Nas últimas horas, segundo o noticiário online, o acordo estava próximo de suas linhas finais, restando a preocupação com o risco de sair um documento demasiado vago a ponto de colocar em dúvida o resultado da conferência.
Não são poucos nem simples os desafios que estão sendo enfrentados no encontro.

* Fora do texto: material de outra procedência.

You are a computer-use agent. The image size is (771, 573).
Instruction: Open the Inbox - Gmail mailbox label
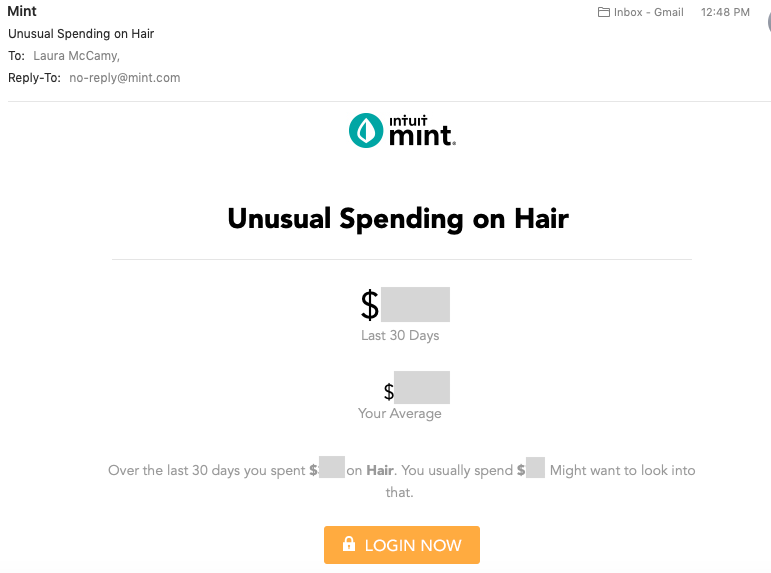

Entre outras questões, como a preservação da diversidade ambiental, o aumento da produtividade agrícola, a garantia de bem-estar para os povos tradicionais e os moradores das grandes cidades e das florestas, a preservação das fontes de água limpa e do patrimônio marinho, destaca-se no noticiário a preocupação com a construção de um modelo econômico que, na falta de melhor definição, vem sendo chamado de “economia verde”.
O ponto central desse quesito é a definição de um substituto do Produto Interno Bruto como indicador de desenvolvimento.
Quando eram fechadas as edições dos jornais desta segunda-feira, a imprensa apostava na criação do IRI – Índice de Riqueza Inclusiva – proposta do Programa das Nações Unidas para o Meio Ambiente.
Trata-se de uma métrica que procura incluir, no cálculo do crescimento econômico dos países, recursos como florestas naturais, áreas agrícolas, reservas minerais e de pesca, associados a indicadores de desenvolvimento humano, como educação, mortalidade infantil e outros fatores que apontam para situações de bem-estar da sociedade.
Os primeiros ensaios usando essa metodologia mostram grandes mudanças no quadro comparativo entre as nações, o que deve provocar alguma resistência entre os países que atualmente se destacam pelo desempenho do PIB.
Indiretamente, o que os jornais estão registrando é uma mudança no sistema econômico mundial, que pela primeira vez em todos os tempos começa a admitir a responsabilidade coletiva pelo desenvolvimento.